*PROMPT:* Search the entries for the string "header" and give the number of lines that hold it, nothing more.

Stored data:
* * *

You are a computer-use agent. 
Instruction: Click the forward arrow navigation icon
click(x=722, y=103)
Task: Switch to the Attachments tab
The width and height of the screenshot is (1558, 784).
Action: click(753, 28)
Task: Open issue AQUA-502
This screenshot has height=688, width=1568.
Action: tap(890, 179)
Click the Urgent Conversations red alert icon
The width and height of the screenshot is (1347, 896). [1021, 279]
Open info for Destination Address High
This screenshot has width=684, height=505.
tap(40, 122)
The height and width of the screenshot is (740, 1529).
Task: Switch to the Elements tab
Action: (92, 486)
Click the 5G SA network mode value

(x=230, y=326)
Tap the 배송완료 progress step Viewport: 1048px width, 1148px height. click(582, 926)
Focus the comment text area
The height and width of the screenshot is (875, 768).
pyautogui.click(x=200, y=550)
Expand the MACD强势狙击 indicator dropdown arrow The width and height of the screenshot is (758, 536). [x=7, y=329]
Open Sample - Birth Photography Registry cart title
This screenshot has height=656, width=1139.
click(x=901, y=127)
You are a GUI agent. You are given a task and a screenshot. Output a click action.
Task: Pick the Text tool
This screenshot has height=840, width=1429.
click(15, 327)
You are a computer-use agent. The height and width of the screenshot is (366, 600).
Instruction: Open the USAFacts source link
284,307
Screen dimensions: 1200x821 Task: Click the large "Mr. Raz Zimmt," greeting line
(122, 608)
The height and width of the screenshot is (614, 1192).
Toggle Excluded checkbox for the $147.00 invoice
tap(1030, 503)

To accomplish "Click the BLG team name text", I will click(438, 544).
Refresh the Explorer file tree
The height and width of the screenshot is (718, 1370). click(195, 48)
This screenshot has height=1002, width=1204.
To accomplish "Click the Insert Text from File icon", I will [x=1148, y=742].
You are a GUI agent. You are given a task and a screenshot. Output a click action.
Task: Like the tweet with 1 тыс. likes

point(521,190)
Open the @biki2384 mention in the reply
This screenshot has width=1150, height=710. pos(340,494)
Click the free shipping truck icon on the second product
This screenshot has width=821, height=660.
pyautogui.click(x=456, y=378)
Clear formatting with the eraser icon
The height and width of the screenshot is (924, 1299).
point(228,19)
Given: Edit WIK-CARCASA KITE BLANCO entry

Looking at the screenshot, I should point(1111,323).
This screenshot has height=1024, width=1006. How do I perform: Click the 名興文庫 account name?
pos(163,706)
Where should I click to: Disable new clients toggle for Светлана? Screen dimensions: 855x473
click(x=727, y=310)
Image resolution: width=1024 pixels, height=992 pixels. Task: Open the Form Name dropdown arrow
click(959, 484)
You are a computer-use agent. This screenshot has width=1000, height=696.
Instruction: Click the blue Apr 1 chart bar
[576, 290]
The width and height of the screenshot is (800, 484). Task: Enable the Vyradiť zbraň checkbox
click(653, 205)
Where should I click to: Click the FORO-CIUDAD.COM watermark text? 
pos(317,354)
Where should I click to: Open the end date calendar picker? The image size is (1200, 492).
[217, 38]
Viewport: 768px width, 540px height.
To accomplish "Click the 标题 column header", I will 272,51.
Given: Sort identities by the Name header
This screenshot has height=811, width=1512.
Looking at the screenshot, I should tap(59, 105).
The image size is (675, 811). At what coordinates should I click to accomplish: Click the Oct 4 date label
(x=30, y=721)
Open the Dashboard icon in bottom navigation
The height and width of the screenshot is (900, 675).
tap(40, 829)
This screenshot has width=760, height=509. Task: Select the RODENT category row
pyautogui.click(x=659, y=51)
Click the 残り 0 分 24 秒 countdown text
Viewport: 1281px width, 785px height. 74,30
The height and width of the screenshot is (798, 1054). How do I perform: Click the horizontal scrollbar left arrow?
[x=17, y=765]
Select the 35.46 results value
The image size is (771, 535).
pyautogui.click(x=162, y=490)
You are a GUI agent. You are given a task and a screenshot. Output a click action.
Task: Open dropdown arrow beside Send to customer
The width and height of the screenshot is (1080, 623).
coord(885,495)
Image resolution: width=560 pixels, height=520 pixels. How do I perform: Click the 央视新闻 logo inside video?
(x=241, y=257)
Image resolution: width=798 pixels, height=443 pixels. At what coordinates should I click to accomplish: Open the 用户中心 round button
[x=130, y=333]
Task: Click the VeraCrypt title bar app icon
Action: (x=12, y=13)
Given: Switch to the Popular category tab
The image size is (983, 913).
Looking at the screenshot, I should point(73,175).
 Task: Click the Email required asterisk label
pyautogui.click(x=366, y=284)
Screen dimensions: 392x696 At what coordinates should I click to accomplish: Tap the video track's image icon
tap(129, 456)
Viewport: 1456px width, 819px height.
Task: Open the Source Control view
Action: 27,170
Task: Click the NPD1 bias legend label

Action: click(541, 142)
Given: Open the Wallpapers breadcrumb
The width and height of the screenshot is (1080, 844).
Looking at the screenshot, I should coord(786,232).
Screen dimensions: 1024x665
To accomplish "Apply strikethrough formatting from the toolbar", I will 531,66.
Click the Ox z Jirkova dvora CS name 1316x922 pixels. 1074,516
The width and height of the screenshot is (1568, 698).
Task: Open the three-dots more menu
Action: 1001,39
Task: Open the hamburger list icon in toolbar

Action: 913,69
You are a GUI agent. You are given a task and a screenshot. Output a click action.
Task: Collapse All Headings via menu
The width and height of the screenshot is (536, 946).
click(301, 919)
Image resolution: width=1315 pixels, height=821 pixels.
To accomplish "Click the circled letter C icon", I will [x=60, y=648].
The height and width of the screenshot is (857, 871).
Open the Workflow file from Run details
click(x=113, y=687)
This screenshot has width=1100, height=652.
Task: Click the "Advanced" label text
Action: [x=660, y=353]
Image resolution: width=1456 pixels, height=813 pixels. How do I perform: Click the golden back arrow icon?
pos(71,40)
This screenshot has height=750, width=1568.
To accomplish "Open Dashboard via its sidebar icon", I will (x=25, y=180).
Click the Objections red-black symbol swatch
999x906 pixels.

* * *

*YOUR SOLUTION:* 2